Several years ago, I had to give an introductory speech at a synagogue dinner. I looked for something cute and funny, and found some actual personal ads from singles that ran in Jewish newspapers. Here are 10 of them:
1. Shul gabbai, 36. I take out the Torah Saturday morning. Would like to take you out Saturday night. Please write.
2. Couch potato latke in search of the right applesauce. Let’s try it for eight days. Who knows?
3. Divorced Jewish man seeks partner to attend shul, light Shabbos candles, celebrate holidays, build sukkah together, attend brises and bar mitzvahs. Religion not important.
4. Jewish male, 34. Very successful, smart, independent, self-made. Looking for girl whose father will hire me.
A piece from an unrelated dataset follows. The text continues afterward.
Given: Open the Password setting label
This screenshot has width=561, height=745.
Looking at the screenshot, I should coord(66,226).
5. Jewish princess, 28. Seeks successful businessman of any major Jewish denomination: $100s, $50s, $20s.
6. Orthodox woman with get, seeks man who got get, or can get get. Get it? I’ll show you mine, if you show me yours.
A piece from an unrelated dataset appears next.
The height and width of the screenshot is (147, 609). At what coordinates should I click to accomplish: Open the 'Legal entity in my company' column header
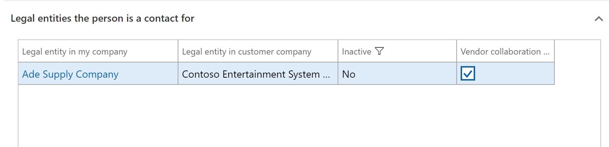[x=75, y=52]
7. Nice Jewish guy, 38. No skeletons, no baggage, no personality.
8. Female graduate student, studying kabbalah, Zohar, exorcism. Seeks mensch. No weirdos, please.
9. Jewish businessman, 49. Manufactures Shabbos candles, Chanukah candles, Havdalah candles, yahrzeit candles. Would like to light your candle.
10. Eighty-year-old bubbe, no assets, seeks handsome, virile, Jewish male, under 35. Object: matrimony. I can dream, can’t I?
I will end with a quote from the clever mind of George Carlin. He asks: “If a man is standing in the middle of the forest speaking and there is no woman around to hear him…is he still wrong?